|Cypress along Town Creek|
Mom always questioned why I never added salt
nor understood why I felt I received more than enough.
The Army Corp of Engineers gouge the river channels
so larger ships can bring us more stuff
along with salt that moves upstream in the deeper veins.
The cypress that once lined the river and the connecting estuaries,
Spanish moss dangling from their limbs,
also don’t like the extra salt.
They die, shedding the bark as a snake abandons its skin,
only the snake continues to live, at least for a season.
Mom never liked snakes
though she can no longer acknowledge her fear
Sitting, she stares and asks no questions.

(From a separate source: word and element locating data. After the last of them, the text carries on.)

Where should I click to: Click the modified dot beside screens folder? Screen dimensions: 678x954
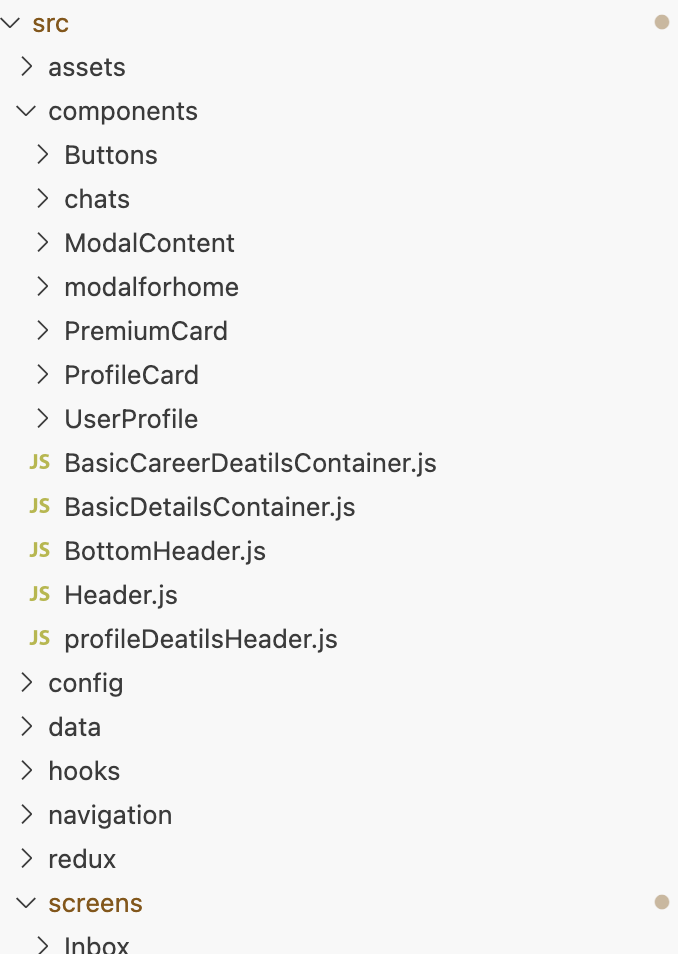pyautogui.click(x=661, y=902)
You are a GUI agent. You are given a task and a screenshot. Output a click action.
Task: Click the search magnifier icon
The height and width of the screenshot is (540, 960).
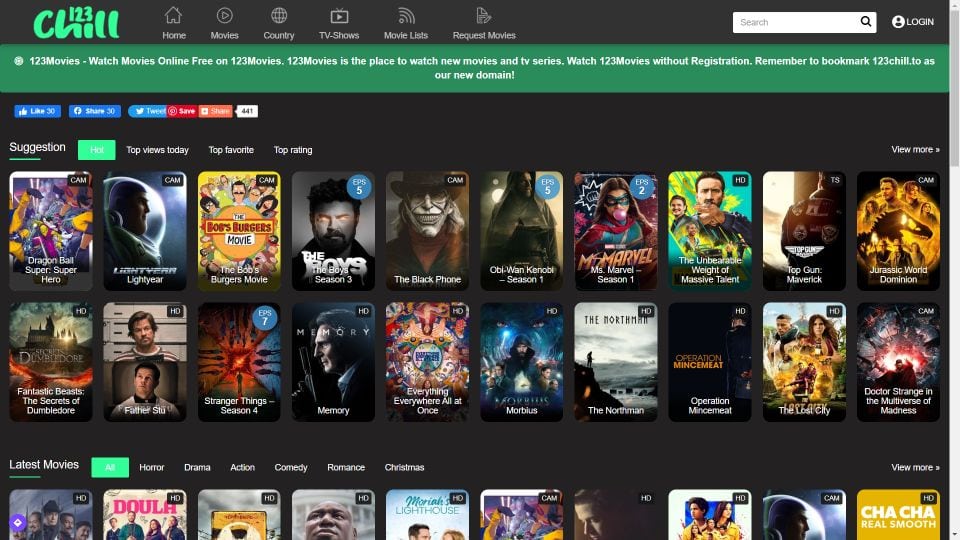(866, 22)
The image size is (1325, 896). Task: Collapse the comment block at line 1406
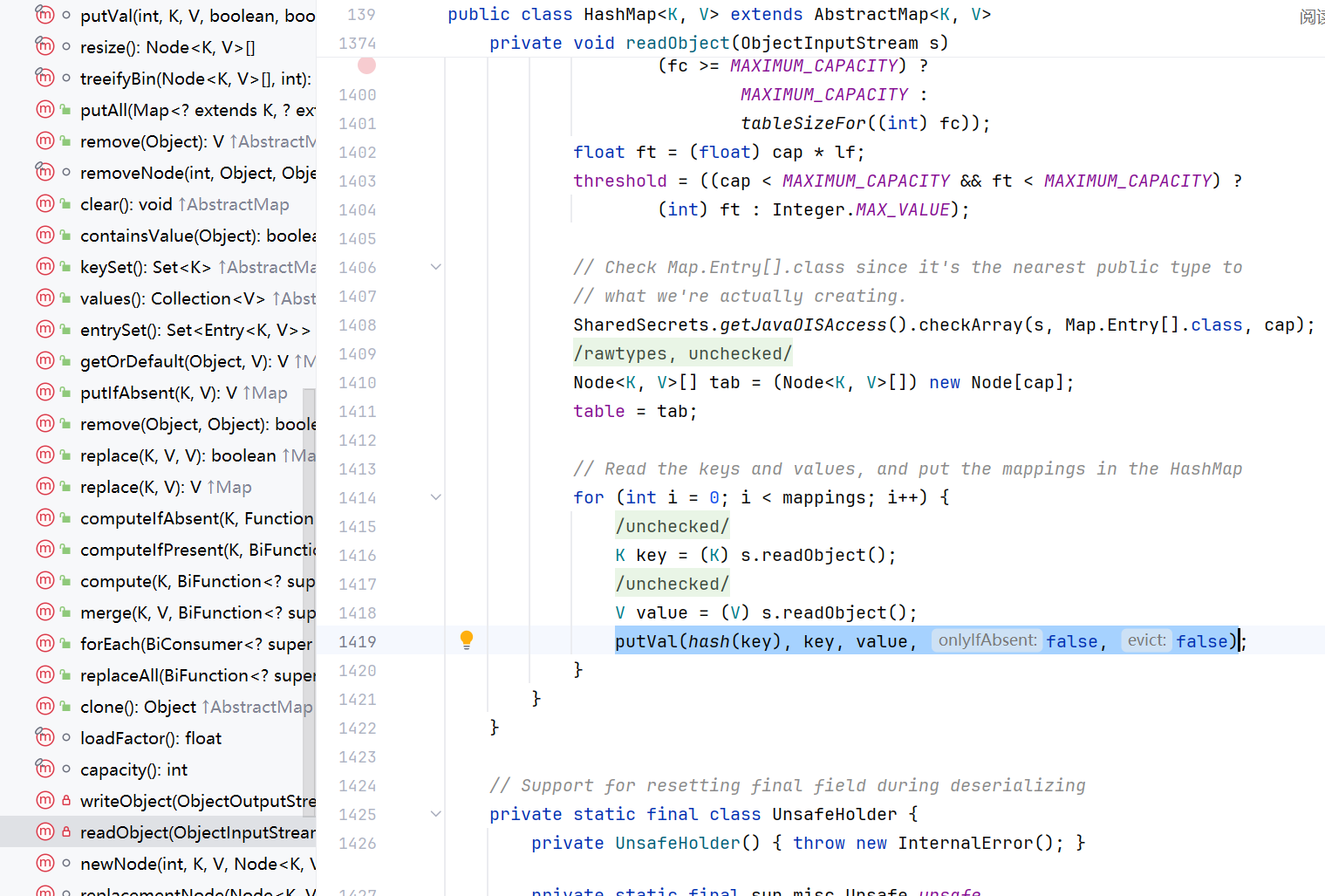(435, 268)
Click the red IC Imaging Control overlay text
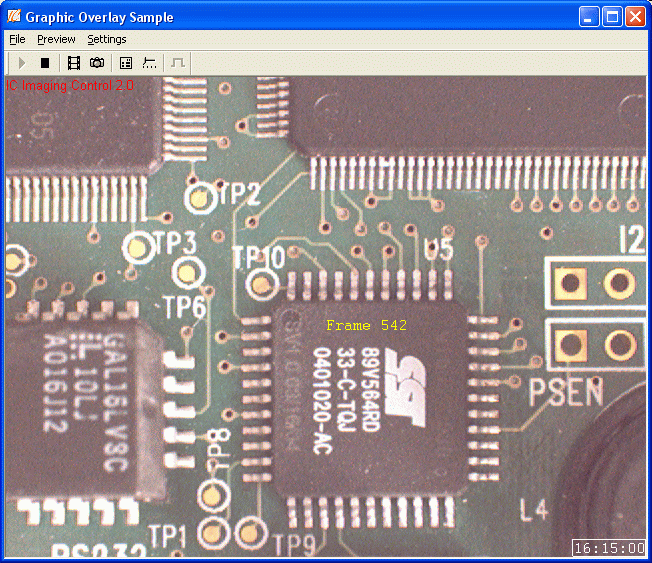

In time, even the snake will fade from memory,
but my questions remain.
I was back home last week to check up on my mom and to do some fishing off Cape Lookout with my dad. For background, my mom is now in a care center. As you might remember as I have discussed before in this blog, she has Alzheimer’s. Nine years ago, it was confusion and forgetting what she’d said or was doing. But it rapidly progressed and she hasn’t been able to talk in years nor does she know us. My dad and I scuttled the fishing as the weather changed and the waves were rough and breaking over the bow of the boat. Instead of heading out into salt water, we took a kayak trip from Rice’s Creek to Town Creek (I’ll write more of the trip and share more photos later). The trip took us from the pure black water of a Cypress swamp to the brackish water that is causing the death of the cypress. The photo was taken near the point where the dying has begun and as you can see, the dead and the live trees are beside each other, but soon they’ll all be dead. When the cypress dies, its bark sheds and the tree remains standing as a bleached out ghost, Spanish moss dangling on the slowly disappearing arms. Thinking about the cypress and my mom and the changes we are all experiencing, I attempted to write a poem.